*EXERCISE DESCRIPTION:* Substitute "Save" for "Open" in the lines beginning with the line containing "Given: Click the Libraries folder icon" and continuing through the line containing "Screen dimensions: 181x208 tap(95, 168)", then reproduce only those lines with nothing else altered.

*RAW DATA:*
········

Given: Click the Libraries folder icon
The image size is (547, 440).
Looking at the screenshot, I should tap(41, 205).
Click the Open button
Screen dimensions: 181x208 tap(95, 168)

········

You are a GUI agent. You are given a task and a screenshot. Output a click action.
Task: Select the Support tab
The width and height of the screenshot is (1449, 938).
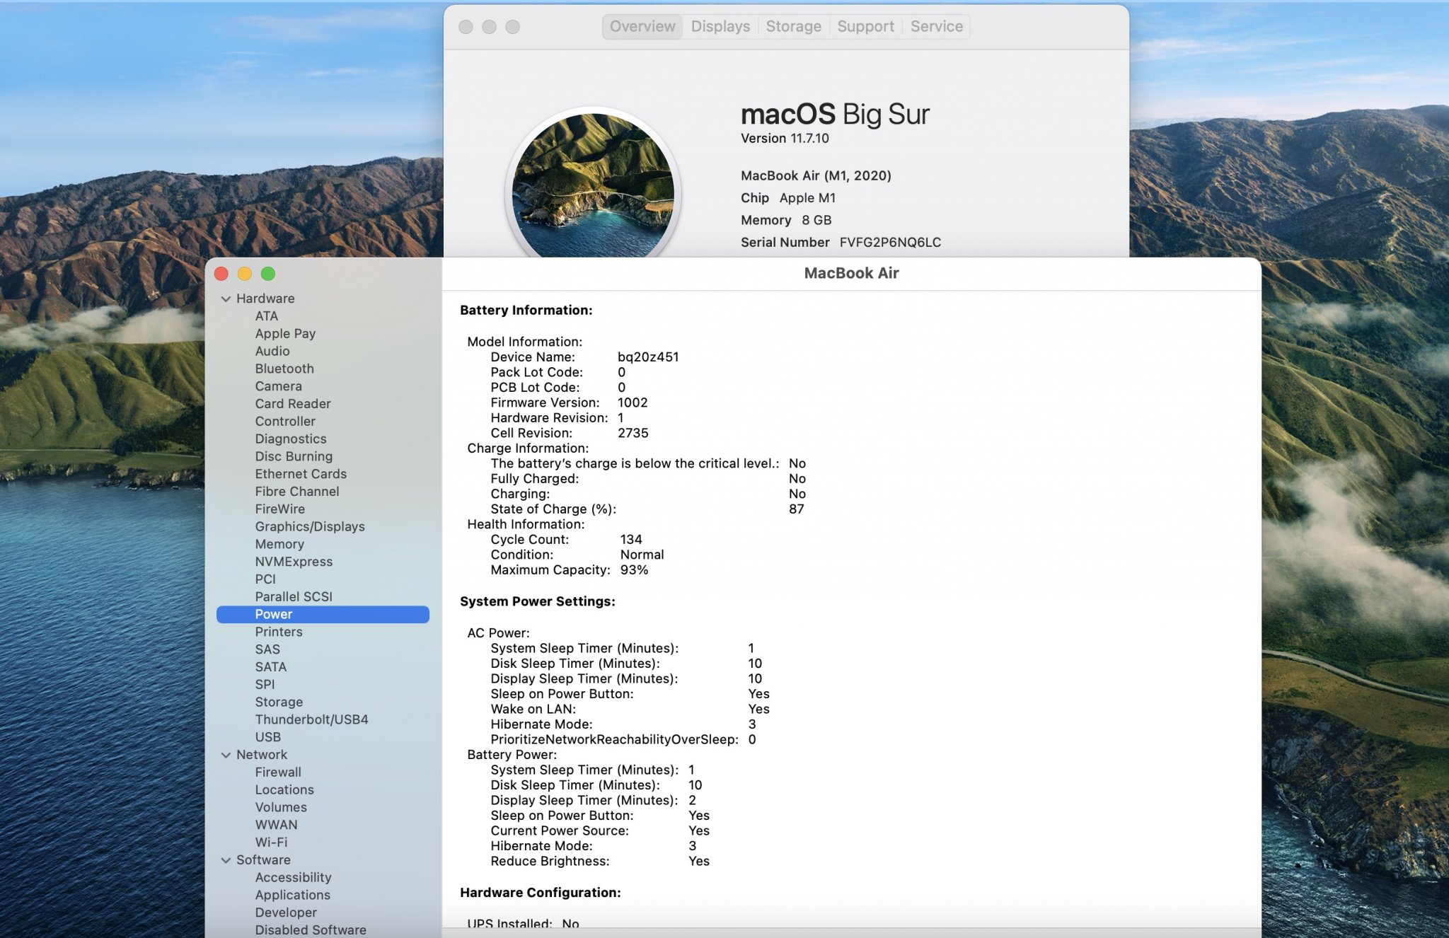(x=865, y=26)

········

*EXERCISE ANSWER:*
Given: Click the Libraries folder icon
The image size is (547, 440).
Looking at the screenshot, I should tap(41, 205).
Click the Save button
Screen dimensions: 181x208 tap(95, 168)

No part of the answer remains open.